A case for Information Mapping
Tools that that can help with the investigation, classification and cleanup of unstructured content exist in the market. Whether you plan to move some or all of your content to M365, that digital shared drive landfill can provide some useful insights about what you might run into along the way. Information mapping tools provide useful insights at different levels:
Discovery Check – Microsoft provides this solution as part of their Compliance Workshop. It looks at content already in an M365 environment to see where risks and specific content types might reside that require more advanced protection. It maps risk to location.
Case Management – This is not really the right description for these tools, since their creators would use different terms, but it is what they do. Basically, these tools track particular events that involve certain classification of content and they map to where that content repository resides. One example of these tools is a solution to GDPR (or other privacy regulation). When a subject access request to produce content containing personal data related to a specific individual arrives, the solution will track that event and related communications, and point to all the systems or repositories that need to be examined for responsive data. When you have 237 SARs, it tracks which have been responded to, how long it took, and what is left to do. The same information mapping type capabilities are found in solutions for legal holds, records classifications, FOIA requests, “meet and confer ESI maps,” and so on. They are not mapping to the individual digital object, but they could be used to help organize functional mapping of content for SharePoint or teams site deployments.

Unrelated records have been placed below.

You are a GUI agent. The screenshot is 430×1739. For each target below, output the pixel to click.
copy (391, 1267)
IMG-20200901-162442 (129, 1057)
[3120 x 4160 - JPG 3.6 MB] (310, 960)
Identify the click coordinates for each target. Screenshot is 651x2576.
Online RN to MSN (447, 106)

File Analysis - These Information Governance (IG) tools will inventory a network share and gather information from each file (like dates and size), the file attributes (like author), and file content (like words, phrases, and numbers). All these pieces of metadata can be combined to categorize information in an actionable way. Tools can support multiple taxonomy facets (such as retention category, content type, security, status), which can be simultaneously applied to content across the enterprise. The actions can you can take range from deleting and moving, to outputting migration scripts that allow you to migrate files and metadata into content repositories.

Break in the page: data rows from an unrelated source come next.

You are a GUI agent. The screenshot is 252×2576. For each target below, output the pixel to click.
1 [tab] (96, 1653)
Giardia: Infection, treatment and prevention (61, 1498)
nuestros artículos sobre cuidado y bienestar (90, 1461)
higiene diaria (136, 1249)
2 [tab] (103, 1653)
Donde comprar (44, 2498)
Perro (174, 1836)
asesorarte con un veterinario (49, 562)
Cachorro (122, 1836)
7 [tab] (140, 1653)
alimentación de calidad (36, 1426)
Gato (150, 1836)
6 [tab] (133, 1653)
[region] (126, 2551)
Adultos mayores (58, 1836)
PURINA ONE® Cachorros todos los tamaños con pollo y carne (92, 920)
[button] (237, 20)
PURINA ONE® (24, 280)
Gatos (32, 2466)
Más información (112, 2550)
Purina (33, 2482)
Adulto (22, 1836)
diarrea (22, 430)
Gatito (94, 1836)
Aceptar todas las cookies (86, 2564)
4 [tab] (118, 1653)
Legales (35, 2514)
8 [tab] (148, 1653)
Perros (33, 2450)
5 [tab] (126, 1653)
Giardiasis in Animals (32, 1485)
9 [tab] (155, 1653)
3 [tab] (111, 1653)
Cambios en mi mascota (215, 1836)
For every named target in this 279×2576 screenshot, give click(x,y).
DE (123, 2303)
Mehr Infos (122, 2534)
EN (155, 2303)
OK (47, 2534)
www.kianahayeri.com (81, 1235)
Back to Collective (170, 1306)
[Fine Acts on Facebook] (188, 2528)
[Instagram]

The quickest and most beneficial service these tools provide is insight into what your content actually looks like. It is hard to size a content repository and plan migration unless you know how much content you have.
Transforming shared drives is much more than installing mapping tools. Buying the paint brush is only one step in painting a house. Transforming shared drives compliantly and effectively requires a strategy, a methodology, policies, communication, a number of M365 design decisions, and appropriate approvals.